═══ Extrait ═══
NanoSSL est une bibliothèque TLS à source fermée très performante pour les dispositifs embarqués, qui a plus de dix ans d'existence. Elle a été développée par Mocana, une société de sécurité IoT récemment acquise par DigiCert. Les chercheurs d'Armis ont d'abord identifié des vulnérabilités critiques, surnommées TLStorm, dans les appareils APC SmartUPS, qui provenaient du fait que le fabricant ne suivait pas certaines des recommandations d'implémentation faites par les développeurs de NanoSSL. Les défauts d'implémentation sont courants lorsqu'il s'agit de bibliothèques de chiffrement en général et peuvent fournir une voie pour exploiter des faiblesses connues dans ces bibliothèques qui dépendent d'une implémentation correcte et sûre pour être atténuées. C'était le cas des vulnérabilités d'APC SmartUPS qui se trouvaient dans le code qui reliait la logique du fournisseur et la bibliothèque NanoSSL.

En enquêtant sur les failles de TLStorm, Armis a identifié des dizaines de dispositifs utilisant la bibliothèque NanoSSL dans sa base de données existante de profils de dispositifs et certains d'entre eux étaient des commutateurs réseau fabriqués par Aruba et Avaya. Cela les a amenés à trouver les mêmes problèmes d'implémentation de la bibliothèque dans ces dispositifs, avec des implications tout aussi graves. Ces nouveaux bogues ont été baptisés TLStorm 2.0.

Contourner la segmentation du réseau

Les commutateurs réseau sont généralement utilisés pour isoler les segments de réseau local virtuel (VLAN) les uns des autres pour des raisons de sécurité. Par exemple, il est courant pour les entreprises d'isoler les réseaux d'invités, qu'ils soient WiFi ou câblés, du réseau d'entreprise plus large, ou d'isoler les appareils ou serveurs critiques dans leur propre segment de réseau plus restreint auquel on ne peut accéder depuis le réseau d'entreprise plus large sans authentification supplémentaire.
═══
Énoncé 1 -
Les affirmations (a), (b) et (c) concordent-elles avec l'extrait sur les failles TLStorm ? Pour chacune, répondez par oui ou non et citez sans les modifier les mots de l'extrait qui permettent de trancher.
(a) NanoSSL a été développée par DigiCert.
(b) Les vulnérabilités d'APC SmartUPS se trouvaient dans le code reliant la logique du fournisseur et la bibliothèque NanoSSL.
(c) Parmi les dispositifs identifiés par Armis figuraient des commutateurs réseau fabriqués par Aruba et Avaya.
Énoncé 2 - Citez fidèlement le passage de l'extrait sur les failles TLStorm qui commence à « En enquêtant sur » et se termine à « baptisés TLStorm 2.0. ».
Appuyez-vous uniquement sur l'extrait.
═══ Données fournies ═══
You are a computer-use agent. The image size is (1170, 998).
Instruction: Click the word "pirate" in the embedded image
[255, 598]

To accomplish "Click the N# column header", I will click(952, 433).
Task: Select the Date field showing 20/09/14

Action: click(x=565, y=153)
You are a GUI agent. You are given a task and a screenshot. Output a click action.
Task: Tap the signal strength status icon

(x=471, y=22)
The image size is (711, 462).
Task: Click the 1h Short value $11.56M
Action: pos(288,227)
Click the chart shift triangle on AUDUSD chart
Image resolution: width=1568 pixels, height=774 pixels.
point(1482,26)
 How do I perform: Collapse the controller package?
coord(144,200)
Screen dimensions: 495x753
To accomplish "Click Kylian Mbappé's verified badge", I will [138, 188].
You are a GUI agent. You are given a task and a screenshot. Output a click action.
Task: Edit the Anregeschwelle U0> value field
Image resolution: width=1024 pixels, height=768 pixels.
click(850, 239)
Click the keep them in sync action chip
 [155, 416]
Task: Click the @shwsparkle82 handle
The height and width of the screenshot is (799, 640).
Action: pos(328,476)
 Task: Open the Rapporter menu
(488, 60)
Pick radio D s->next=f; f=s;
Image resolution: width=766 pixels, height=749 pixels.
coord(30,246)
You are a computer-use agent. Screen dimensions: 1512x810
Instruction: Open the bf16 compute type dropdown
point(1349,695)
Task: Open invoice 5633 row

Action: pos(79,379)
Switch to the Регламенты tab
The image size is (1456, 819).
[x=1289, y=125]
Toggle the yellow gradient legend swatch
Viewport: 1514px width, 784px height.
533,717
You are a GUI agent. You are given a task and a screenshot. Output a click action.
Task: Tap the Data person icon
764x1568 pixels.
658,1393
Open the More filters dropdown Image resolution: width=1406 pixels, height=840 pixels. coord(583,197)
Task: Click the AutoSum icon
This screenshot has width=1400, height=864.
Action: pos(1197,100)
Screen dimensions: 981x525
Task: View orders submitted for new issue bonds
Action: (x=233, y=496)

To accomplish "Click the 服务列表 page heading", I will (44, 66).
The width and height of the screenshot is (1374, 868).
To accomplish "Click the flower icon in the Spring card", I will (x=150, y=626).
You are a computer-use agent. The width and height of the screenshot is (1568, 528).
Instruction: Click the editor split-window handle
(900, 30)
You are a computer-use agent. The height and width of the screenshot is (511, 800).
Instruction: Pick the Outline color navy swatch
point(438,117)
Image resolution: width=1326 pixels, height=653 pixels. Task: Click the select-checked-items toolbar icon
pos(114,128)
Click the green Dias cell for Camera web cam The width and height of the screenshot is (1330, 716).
═══
Réponse correcte 1 -
(a) Non : « Elle a été développée par Mocana, une société de sécurité IoT récemment acquise par DigiCert. »
(b) Oui : « C'était le cas des vulnérabilités d'APC SmartUPS qui se trouvaient dans le code qui reliait la logique du fournisseur et la bibliothèque NanoSSL. »
(c) Oui : « certains d'entre eux étaient des commutateurs réseau fabriqués par Aruba et Avaya »

Réponse correcte 2 -
En enquêtant sur les failles de TLStorm, Armis a identifié des dizaines de dispositifs utilisant la bibliothèque NanoSSL dans sa base de données existante de profils de dispositifs et certains d'entre eux étaient des commutateurs réseau fabriqués par Aruba et Avaya. Cela les a amenés à trouver les mêmes problèmes d'implémentation de la bibliothèque dans ces dispositifs, avec des implications tout aussi graves. Ces nouveaux bogues ont été baptisés TLStorm 2.0.